TEMPO.CO, Jakarta - Ketua Komite Ekonomi Nasional (KEN) Chaerul Tanjung mengatakan langkah pemerintah menaikkan harga bahan bakar minyak pada tahun ini tak bisa meredam defisit transaksi berjalan. Menurut dia, dosis dan cara menaikkan harga BBM kurang tepat.
“Seharusnya kan, dengan kenaikan BBM terjadi penurunan demand, tapi penurunan hanya terjadi satu bulan setelah naik. Dosis dan caranya kurang pas,” kata Chaerul seusai acara Peluncuran Cetak Biru Strategi Nasional Literasi Keuangan Indonesia, di Jakarta Convention Center, Selasa, 19 November 2013.
Menurut dia, diperlukan langkah untuk menekan defisit transaksi berjalan dengan cara lain karena tidak mungkin harga BBM dinaikkan saat tahun pemilu. Dia mengapresiasi langkah pemerintah mengeluarkan aturan baru untuk meredam impor dan menggenjot ekspor.
Chaerul mengatakan, saat ini demand di Indonesia meningkat tajam karena jumlah penduduk bertambah dan kesejahteraan meningkat.
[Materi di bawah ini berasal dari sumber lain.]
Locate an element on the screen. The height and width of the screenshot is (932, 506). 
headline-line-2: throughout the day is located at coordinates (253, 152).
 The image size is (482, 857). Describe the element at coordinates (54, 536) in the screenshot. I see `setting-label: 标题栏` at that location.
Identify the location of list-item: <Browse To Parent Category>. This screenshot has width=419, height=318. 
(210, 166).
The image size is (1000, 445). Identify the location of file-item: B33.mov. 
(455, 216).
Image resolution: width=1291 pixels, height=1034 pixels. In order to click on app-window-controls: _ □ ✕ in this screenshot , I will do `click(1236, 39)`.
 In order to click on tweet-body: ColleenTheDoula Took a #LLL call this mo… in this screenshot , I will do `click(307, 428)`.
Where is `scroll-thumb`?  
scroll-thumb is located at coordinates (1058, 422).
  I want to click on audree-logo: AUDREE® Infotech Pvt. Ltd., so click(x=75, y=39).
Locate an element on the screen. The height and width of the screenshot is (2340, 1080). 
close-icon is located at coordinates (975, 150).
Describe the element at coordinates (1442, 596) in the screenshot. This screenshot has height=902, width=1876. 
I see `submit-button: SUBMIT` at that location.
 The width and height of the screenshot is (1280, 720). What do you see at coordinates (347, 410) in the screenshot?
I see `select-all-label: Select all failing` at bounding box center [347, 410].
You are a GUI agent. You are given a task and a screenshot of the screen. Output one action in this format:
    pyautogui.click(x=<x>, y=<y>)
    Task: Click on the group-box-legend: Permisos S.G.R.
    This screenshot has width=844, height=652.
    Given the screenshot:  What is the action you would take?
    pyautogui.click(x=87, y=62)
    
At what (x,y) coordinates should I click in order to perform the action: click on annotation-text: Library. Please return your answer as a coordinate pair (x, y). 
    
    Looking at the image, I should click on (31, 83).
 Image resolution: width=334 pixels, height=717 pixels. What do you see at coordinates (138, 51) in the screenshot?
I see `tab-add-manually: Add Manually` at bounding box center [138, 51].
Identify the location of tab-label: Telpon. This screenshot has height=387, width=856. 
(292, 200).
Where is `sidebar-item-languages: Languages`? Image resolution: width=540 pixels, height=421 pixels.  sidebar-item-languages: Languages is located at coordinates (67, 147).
Akibatnya, kebutuhan pangan, hasil industri dan energi juga mengalami peningkatan permintaan.
Ia mencontohkan produksi minyak mentah, yang tadinya 1,3 juta barel per hari, sekarang tinggal 900 ribu barel. Sedangkan permintaan pasar akan minyak mentah sangat tinggi.
Begitu pula untuk produk pertanian dan hasil industri. “Perlu reformasi yang berkelanjutan bukan cuma untuk insentif bersifat jangka pendek, tapi harus reformasi keseluruhan yang bersifat jangka panjang dan benar,” ujarnya.
Sebelumnya, pemerintah menyatakan akan menaikkan tarif pajak penghasilan (PPh) bagi pengusaha yang mengimpor barang konsumsi akhir dari semula sekitar 2,5 persen menjadi 7,5 persen. “Banyak barang impor yang kena. Kategorinya adalah barang konsumsi akhir yang tidak lagi dipakai untuk input produksi berikutnya,” kata Wakil Menteri Keuangan Bambang Brodjonegoro.
Kebijakan kenaikan tarif PPh pasal 22 itu merupakan satu dari dua beleid yang akan dikeluarkan Kementerian Keuangan pada akhir bulan ini. Tujuan kedua aturan itu pada intinya adalah meredam defisit neraca transaksi berjalan.
Bambang mengatakan aturan tersebut tidak berlaku untuk barang impor yang bisa memicu inflasi, terutama pangan. “Di luar itu (pangan), kami sesuaikan PPh impornya,” tuturnya. Sayangnya, ia tak mau merinci barang apa saja yang akan dinaikkan tarifnya.